Из евразийской переписки середины 20-х гг.:

«...В понедельник же 29-го, в «интимном семинаре» Струве произошло нечто совершенно небывалое. Струве, в первом же председательском слове, заявил, что перечел Временник, и, не найдя ничего предосудительного в статьях Савицкого и Ставровского, в статьях Сувчинского и Трубецкого нашел (буквально, несколько раз повторенные слова) «невежество» и «вздор». Это он аргументировал тем, что Трубецкой упоминает на стр. 28 восприятие общества, как бездушного механизма, как обще романогерманское восприятие, не зная, следовательно, всех европейских «органических» теорий общества, а Сувчинский в примечании к С. 41 называет Леонтьева «славянофилом», что есть верх невежества. Далее он назвал соблазнительным проявляющееся якобы только у тех же Сувчинского и Трубецкого смешения идеализма с фактопоклонством, «приятием революции» (...) Я с трудом сохранял хладнокровие и (...) выступил с речью. Струве на след. день заявил мне, что своей речью я «распорол ему живот, вывалил внутренности и посыпал перцем и поливал уксусом». Я прежде всего заявил, что отвечаю за каждое слово Трубецкого и Сувчинского. Если они говорят вздор, то говорю вздор и я. Затем последовательно вскрыл передержки, на которых основывалось изложение Струве (…) Я говорил одновременно и со страстью, и, как мне кажется, с ниспровергающей основательностью в смысле доводов. Струве в некоторой степени был несомненно устыжен. (...) Я кончил свое слово благодарностью Струве за то, что он помогает нам, испытывая наших евразийцев хорошими тумаками. При таких тумаках останутся только те, кто нам нужен, кто с нами по существу. (...) По существу же выступление Струве было для нас полезным так как дало возможность на попытку разделения проявить абсолютную, до последнего слова, солидарность и сплоченность. В общем диалог между Струве и мною, где «вздор» и «невежество» со стороны Струве были обменены на «передержку» и «измышления» с моей стороны остался как –то в стороне от остального обсуждения»[26].

****

Имело значение, однако, еще кое-что. Последние месяцы Крыма и первые годы эмиграции значили для Булгакова значительно больше, чем просто перемена места жительства, и дневниковые записи тех лет помогают хотя бы в какой-то степени понять и оценить тот путь «страданий, потрясений, гибели», который ему суждено было пройти. Экспатриация для Булгакова была не только вынужденной мерой постольку, поскольку его существованию как гражданина, философа, общественного деятеля и т.д. в новой России грозила опасность (хотя и это, безусловно, тоже имело значение), но, скорее, глубоко личностным, экзистенциальным актом. Чувство ответственности за происходившее в России; почти трагическое ощущение личной вины (известны слова Плеханова о Булгакове как о «надежде русского марксизма», к счастью, не оправдавшейся) определило, во-первых, особое интеллектуальное и психологическое состояние, которое наиболее правильно было бы определить как «покаянное», самого Булгакова и, во-вторых переосмысление к концу 1923 года самого элемента связи, элемента залога между Богом и миром[27]. Это уже не Россия как воплощение Завета («Россия, гниющая в гробу, извергла меня за ненадобностью, после того, как выжгла на мне клеймо раба»[28], и даже не София, во всяком случае, не такая София, как это ощущалось в Константинополе[29]. В этот период происходит смена «плоскости мышления», смена дискурса, в котором существовала мысль о. Сергия, - переход от «общественно-философской позиции», к метаобщественной и метафилософской. Начиная с Константинополя и Праги практически вся его общественная жизнь есть фактически жизнь церковная; даже участие, и весьма активное, в интеллектуальной жизни Праги и Парижа, осуществляется «с другого брега», с иных метафизических позиций[30].

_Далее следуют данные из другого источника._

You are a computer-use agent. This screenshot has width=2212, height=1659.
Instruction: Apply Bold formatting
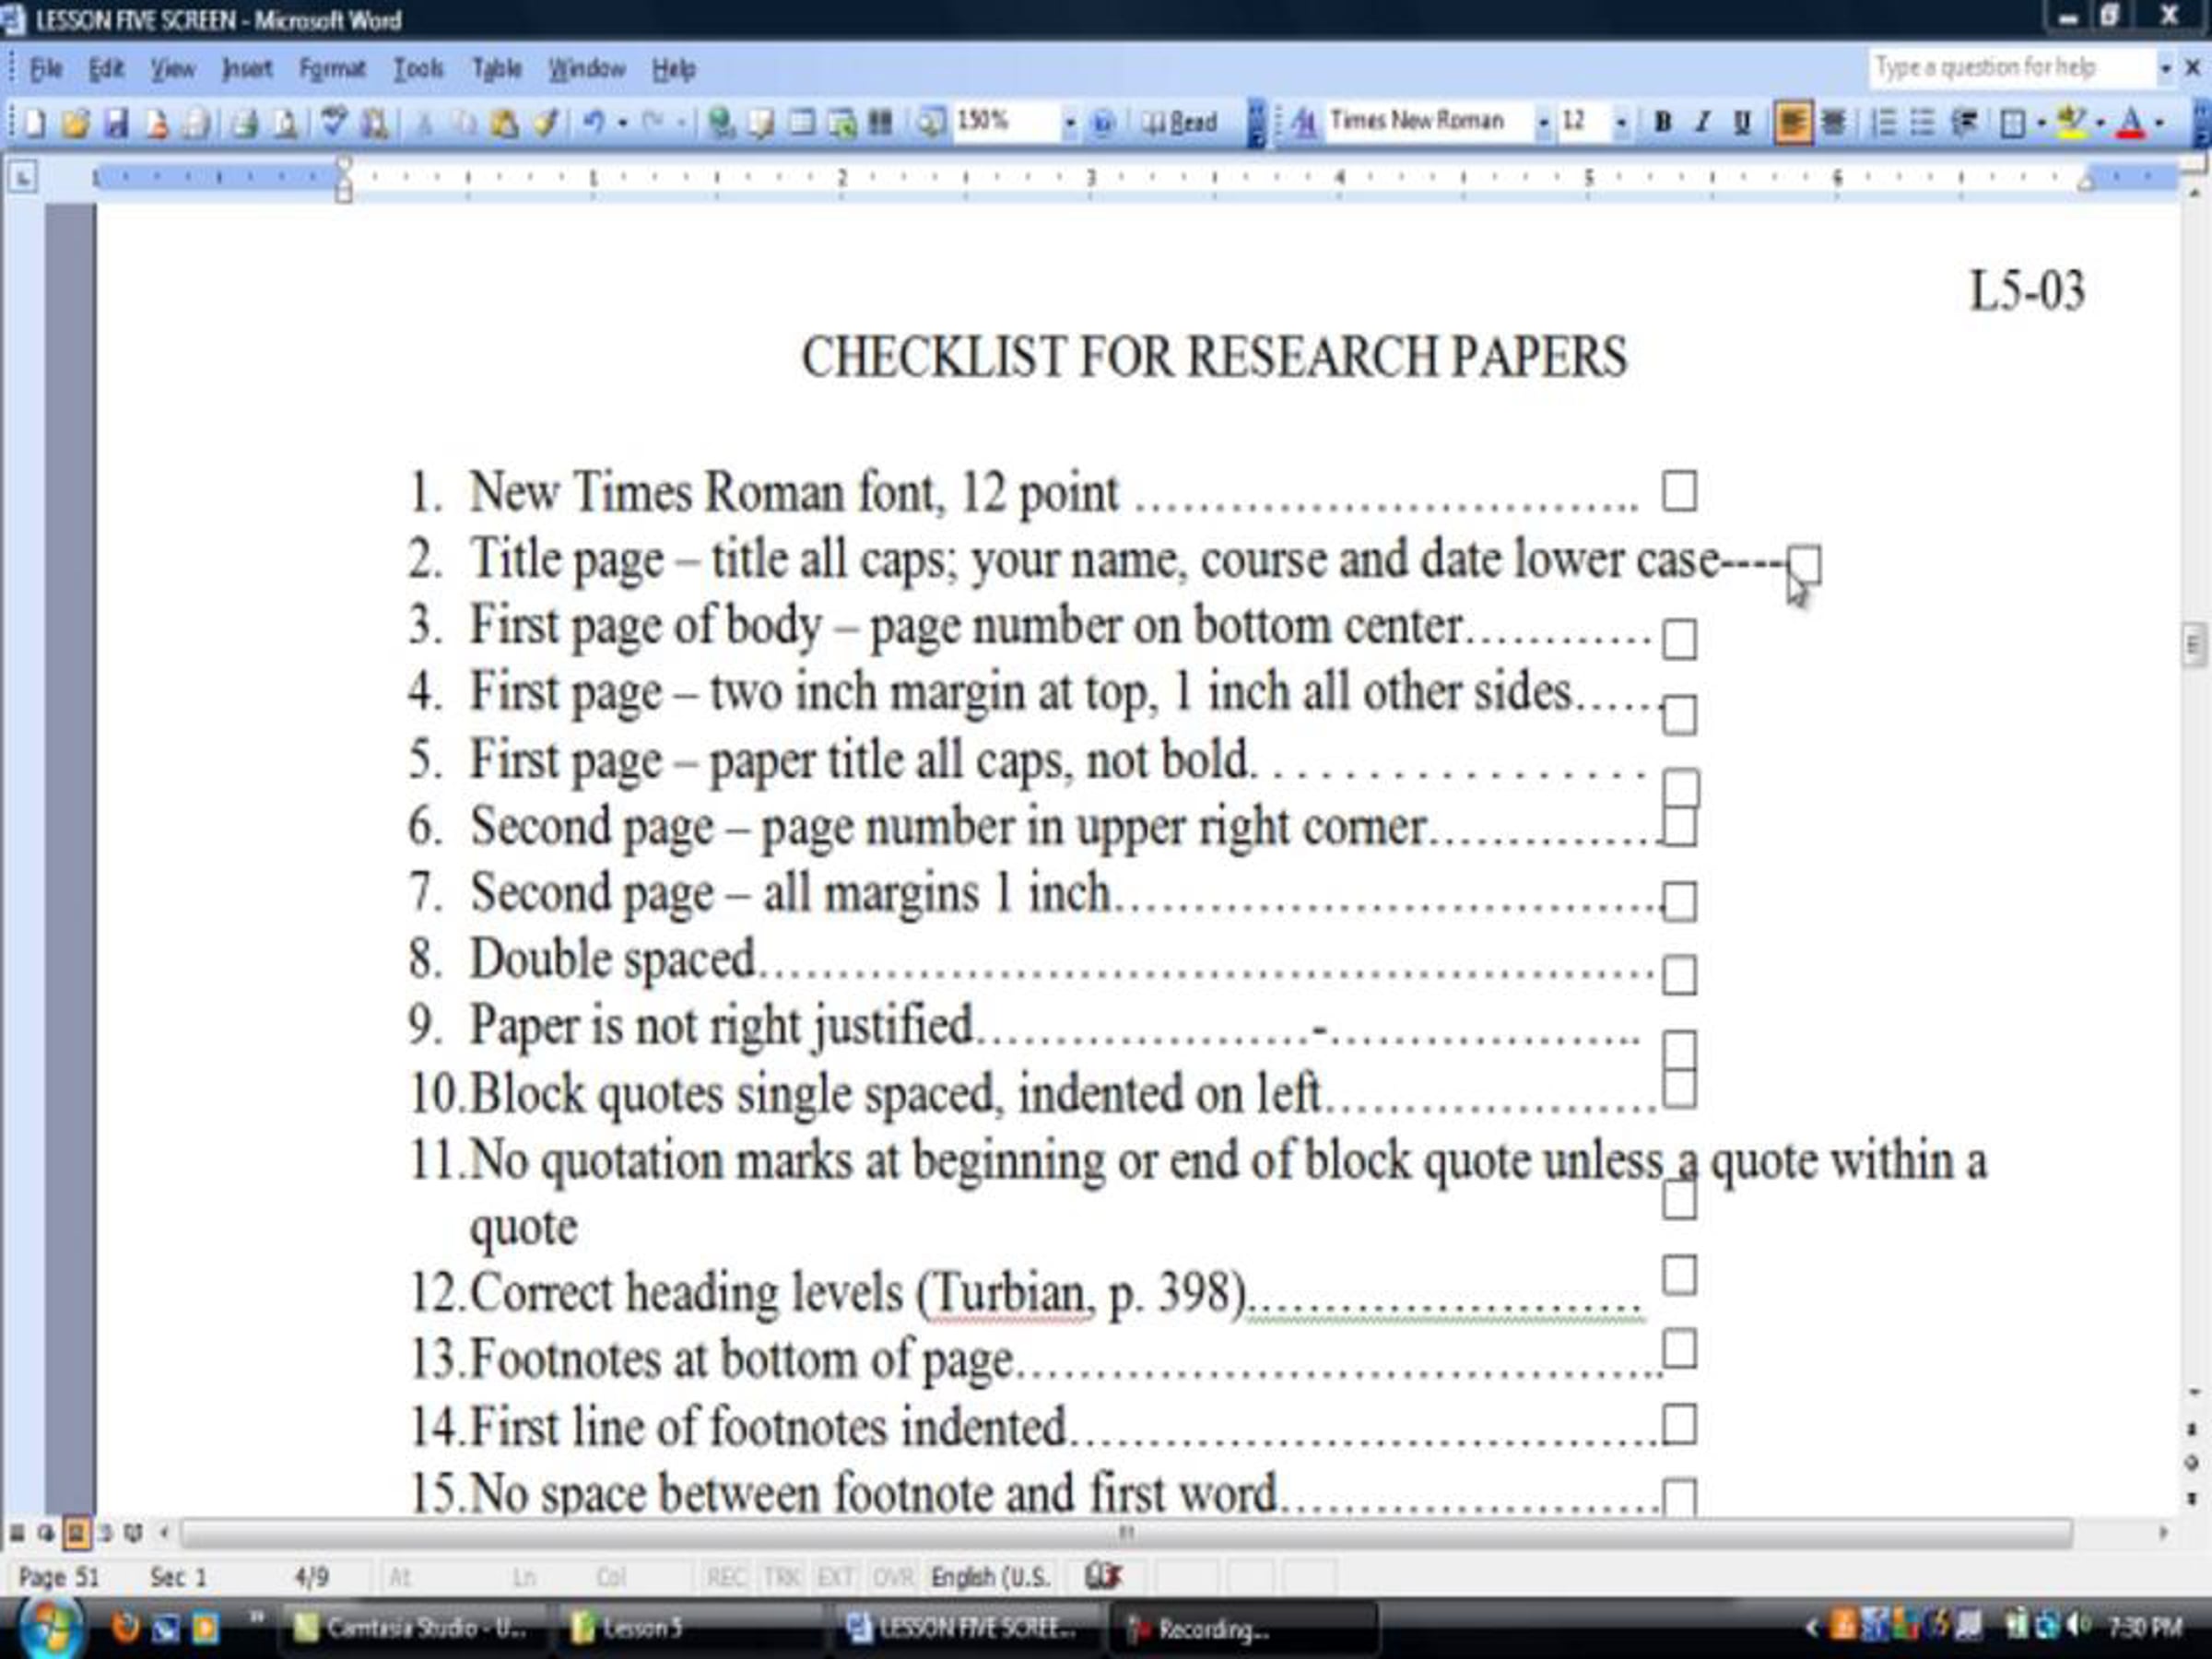click(1662, 123)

Разумеется, эти перемены не могли остаться незамеченными. По всей видимости, именно они позволили выделить Булгакова православно-идеологически ангажированным молодым людям и вступить с ним в доброжелательный, но, к сожалению, мало конструктивный диалог. А.В. Ставровский – П.Сувчинскому:

«Когда я говорю о Софийцах я имею в виду конкретный тип Булгакова-Карташева (двух сторон одного и того же). Позволительно спросить, что мне в них представляется ценным и каково мое к ним отношение. Я считаю, как Вам о том и писал, что это люди как бы то ни было глубокого внутреннего просвещения, опыта и недюжинного и богомудренного ума. (…) Обвинять их в пассивности по отношению к революции мне кажется странным, ибо что могли они сделать против общей дегенерации времени и недостаточной и своей зрячести в то время. Кто вообще оказался зрячим в то время? никто. А если следовать принципу, что неспасшие Россию от революции люди вообще мертвецы и неценны, то придется дойти до того, что все? взрослые? предреволюционные времена уличить и признать безценными, а это как бы и на себя не обернулось. Я думаю все в революции повинны, а даже если и не повинны, то все равно должны были оказаться проглоченными предреволюционной стихией, а все те, кто сейчас прозрел, столь же ценны, сколь и ранее прозревшие, по мудрому слову Златоуста: «и во единдесятом часе пришлый неражде сумняшеся да праведнует». А в смерти и в преодолении ее и подавно все равноправны, кто прозрел. А без возрождения русской богословской мысли все равно далеко не уйдешь, а мы, пока что, на это не способны, это признать нужно»[31].